#### Dataset records
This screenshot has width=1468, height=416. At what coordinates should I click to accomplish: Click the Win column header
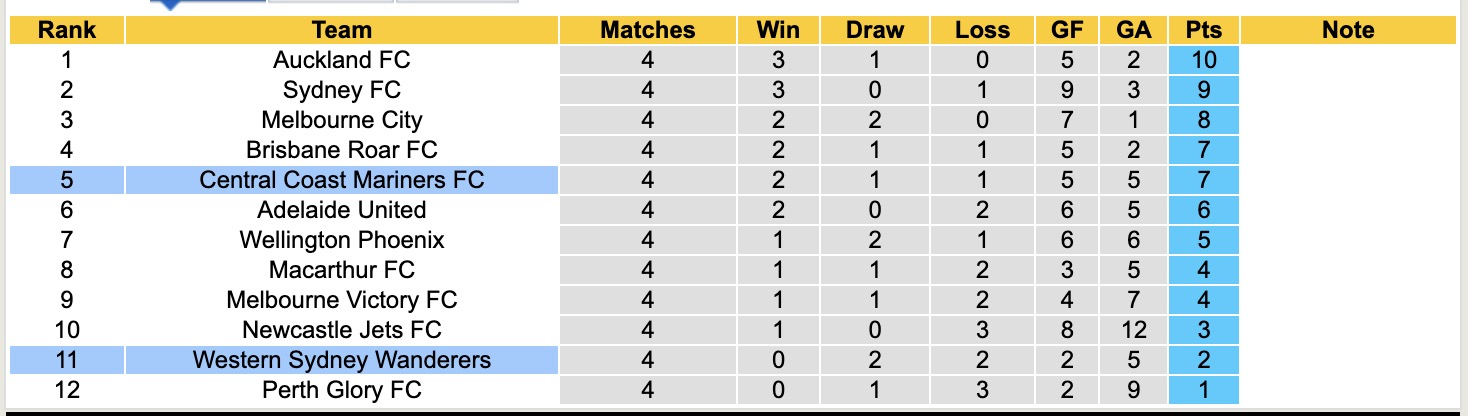[x=777, y=30]
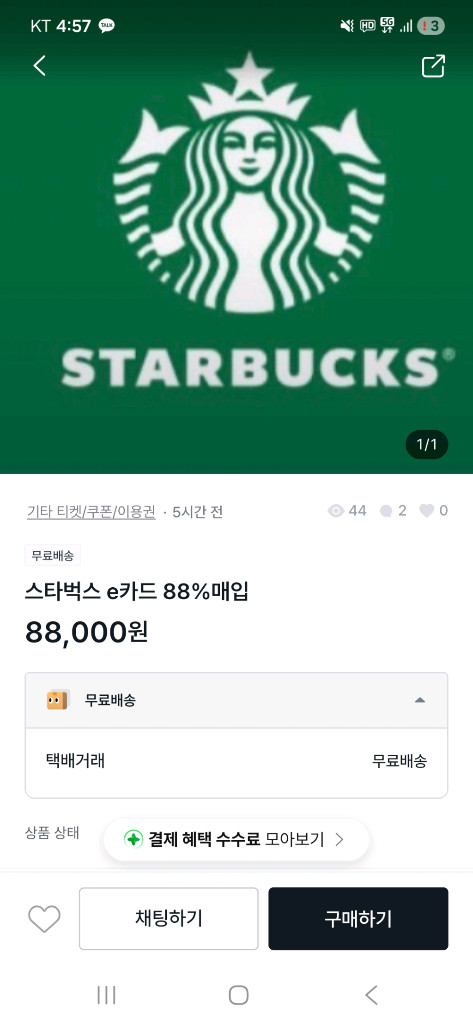Tap the green plus icon in benefits banner
Image resolution: width=473 pixels, height=1024 pixels.
pyautogui.click(x=133, y=839)
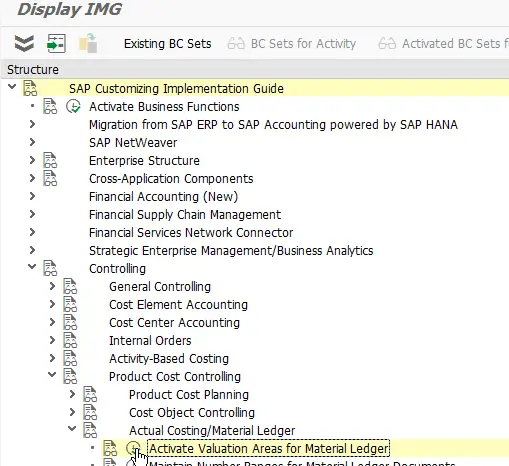Click BC Sets for Activity button
The width and height of the screenshot is (509, 466).
292,44
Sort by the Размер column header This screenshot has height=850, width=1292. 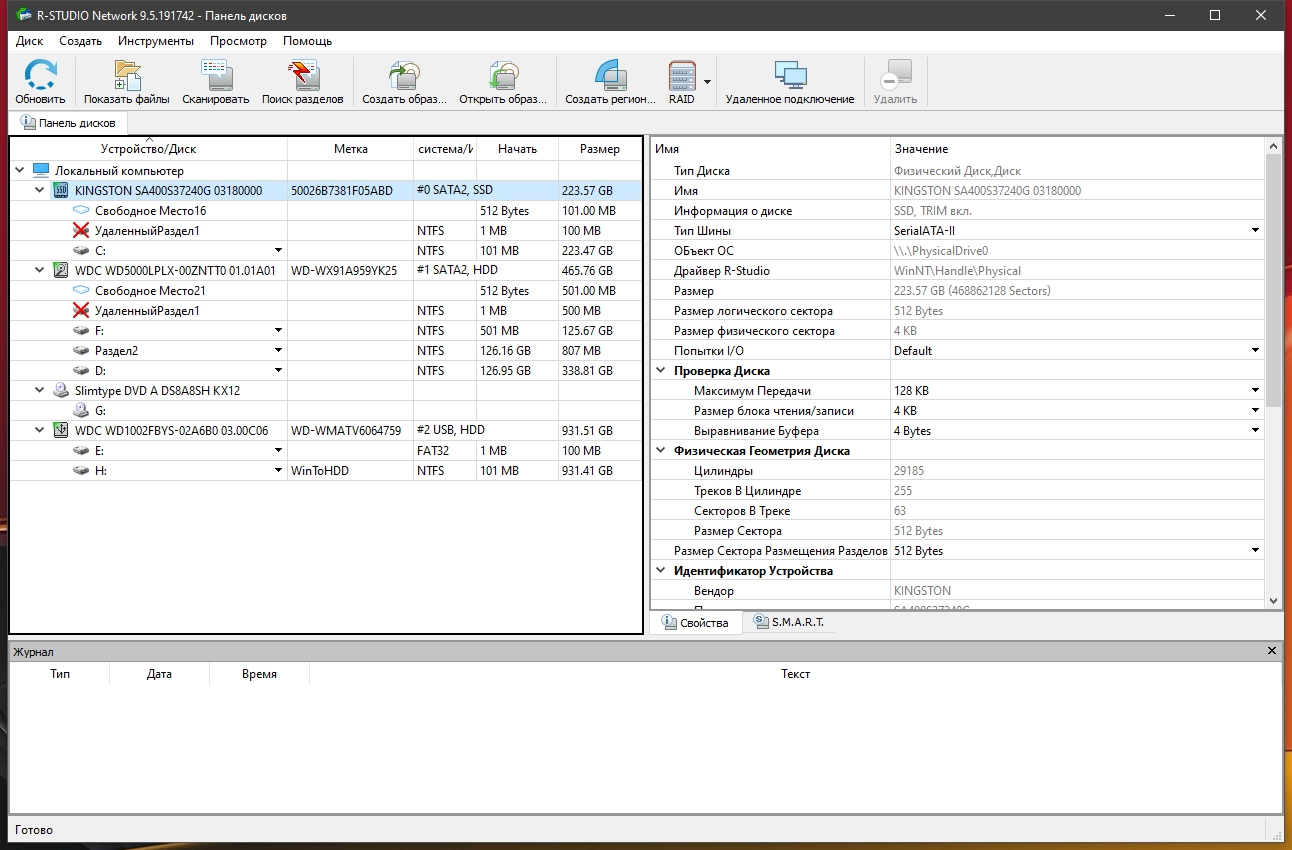(599, 149)
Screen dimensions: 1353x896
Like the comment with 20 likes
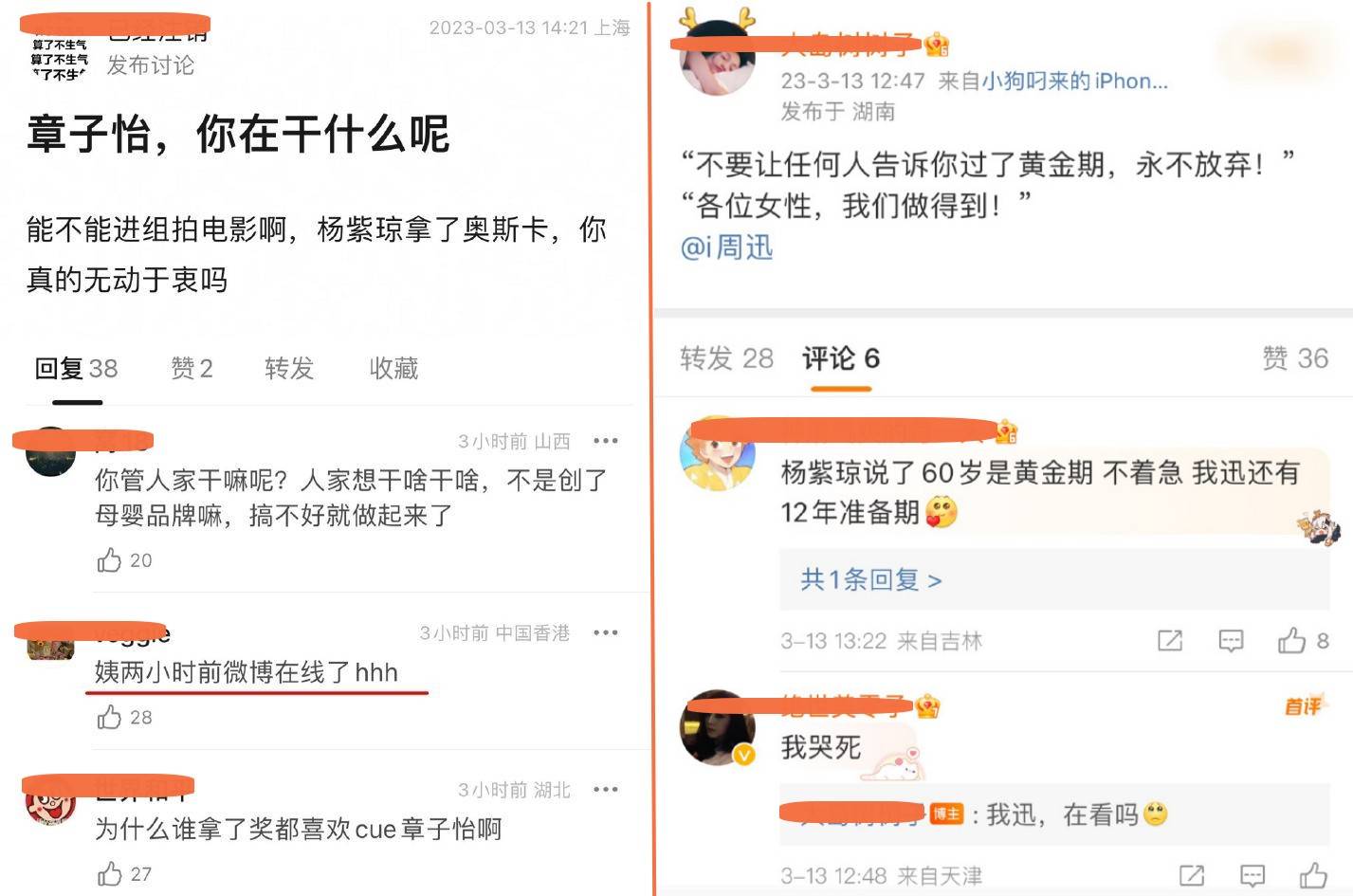110,560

#### Activity
Give back word for word the lines from the one containing "Screen dimensions: 1353x896" through the final line of the data above. Pictures are to be left out.

#### Solution to the exercise
Screen dimensions: 1353x896
Like the comment with 20 likes
110,560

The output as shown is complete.